Essa é a confirmação que vem de Escórcio Pimentel, chefe de Secção do SIC-Panguila, dando conta que os implicados não estão detidos por não terem sido apanhados em flagrante delito. Isto é, o caso ocorreu numa sexta-feira, 02, porém, os agressores foram apenas notificados a apresentarem-se nas instalações do SIC numa segunda-feira, 06 de Outubro, já que o período de 24 horas, que determina o flagrante delito, já tinha vencido.

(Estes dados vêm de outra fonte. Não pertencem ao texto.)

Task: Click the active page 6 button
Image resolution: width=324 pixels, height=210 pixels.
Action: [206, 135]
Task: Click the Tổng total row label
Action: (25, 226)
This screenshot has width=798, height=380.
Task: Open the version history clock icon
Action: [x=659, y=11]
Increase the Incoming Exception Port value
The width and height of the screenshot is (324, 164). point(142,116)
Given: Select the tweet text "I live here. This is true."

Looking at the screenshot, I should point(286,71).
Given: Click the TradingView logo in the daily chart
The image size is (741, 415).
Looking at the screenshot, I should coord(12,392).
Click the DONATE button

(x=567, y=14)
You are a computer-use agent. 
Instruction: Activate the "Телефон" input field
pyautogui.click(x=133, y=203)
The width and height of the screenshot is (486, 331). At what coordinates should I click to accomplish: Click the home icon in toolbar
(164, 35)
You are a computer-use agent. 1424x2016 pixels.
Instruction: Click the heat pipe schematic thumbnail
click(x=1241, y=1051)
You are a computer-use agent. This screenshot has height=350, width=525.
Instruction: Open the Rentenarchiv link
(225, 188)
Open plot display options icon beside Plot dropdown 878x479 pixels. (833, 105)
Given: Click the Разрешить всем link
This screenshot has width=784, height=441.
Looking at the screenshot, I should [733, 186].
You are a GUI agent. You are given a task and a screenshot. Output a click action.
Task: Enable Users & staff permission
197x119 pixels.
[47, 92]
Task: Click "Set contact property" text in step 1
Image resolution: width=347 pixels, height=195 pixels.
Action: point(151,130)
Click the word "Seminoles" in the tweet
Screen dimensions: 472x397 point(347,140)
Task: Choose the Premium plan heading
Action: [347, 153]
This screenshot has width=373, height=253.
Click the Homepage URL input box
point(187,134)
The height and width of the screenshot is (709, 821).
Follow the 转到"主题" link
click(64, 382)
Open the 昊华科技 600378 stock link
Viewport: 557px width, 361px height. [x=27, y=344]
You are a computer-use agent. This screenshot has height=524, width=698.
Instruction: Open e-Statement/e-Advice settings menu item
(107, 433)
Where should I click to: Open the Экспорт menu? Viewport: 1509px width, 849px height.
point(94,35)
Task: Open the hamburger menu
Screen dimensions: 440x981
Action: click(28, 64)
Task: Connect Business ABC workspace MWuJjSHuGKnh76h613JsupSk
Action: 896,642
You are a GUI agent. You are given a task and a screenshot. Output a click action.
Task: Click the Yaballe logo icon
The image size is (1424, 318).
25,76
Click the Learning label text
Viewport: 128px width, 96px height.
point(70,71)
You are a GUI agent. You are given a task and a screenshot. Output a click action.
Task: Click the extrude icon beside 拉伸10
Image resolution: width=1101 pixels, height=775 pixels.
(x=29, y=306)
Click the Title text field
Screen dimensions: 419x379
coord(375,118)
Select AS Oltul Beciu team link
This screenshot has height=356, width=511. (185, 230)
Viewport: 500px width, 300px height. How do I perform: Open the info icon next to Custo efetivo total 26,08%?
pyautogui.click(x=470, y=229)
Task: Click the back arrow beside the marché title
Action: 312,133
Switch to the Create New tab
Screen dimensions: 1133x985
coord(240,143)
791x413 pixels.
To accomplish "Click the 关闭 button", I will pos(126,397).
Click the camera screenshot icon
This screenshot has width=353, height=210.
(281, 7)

“Notificamos os cidadãos implicados a comparecerem até à nossa esquadra, foram catalogados e identificados, razão pela qual instauramos o competente processo-crime, com o número 450/20, que já foi entregue à magistrada do Ministério Público (MP), com a solicitação do competente mandado de detenção”, disse o investigador.

Em sede de interrogatório, os criminosos disseram que tudo começou “com uma simples palavra, que depois evoluiu para a briga, tendo um deles sacado a arma para fazer alguns disparos de dispersão”, disse.

O investigador avançou, igualmente, que o Serviço de Investigação Criminal já teve acesso às imagens de vídeo vigilância do supracitado estabelecimento, que comprovam o sucedido. Quanto à arma, não soube precisar se o indivíduo possui licença para porte ou não, mas garante que é uma tarefa que o MP vai poder esclarecer nos autos de acusação. Todavia, disse que é do seu conhecimento que os mesmos são oficiais de justiça, porém a instituição onde labutam é ainda desconhecida.

Destacou, de igual modo, que é a primeira vez que os vê e garantiu que “a lei é para todos”. E o facto de ser, supostamente, filho de um ex-juiz não afasta a possibilidade de ser responsabilizado civil ou criminalmente pelos seus actos.

De realçar que a nossa equipa de reportagem, procurou contactar Erickson de Rosário, por via telefónica, contudo, sem sucesso, pois fomos atendidos por uma senhora que, sem se identificar, alegou ser a proprietária do telemóvel.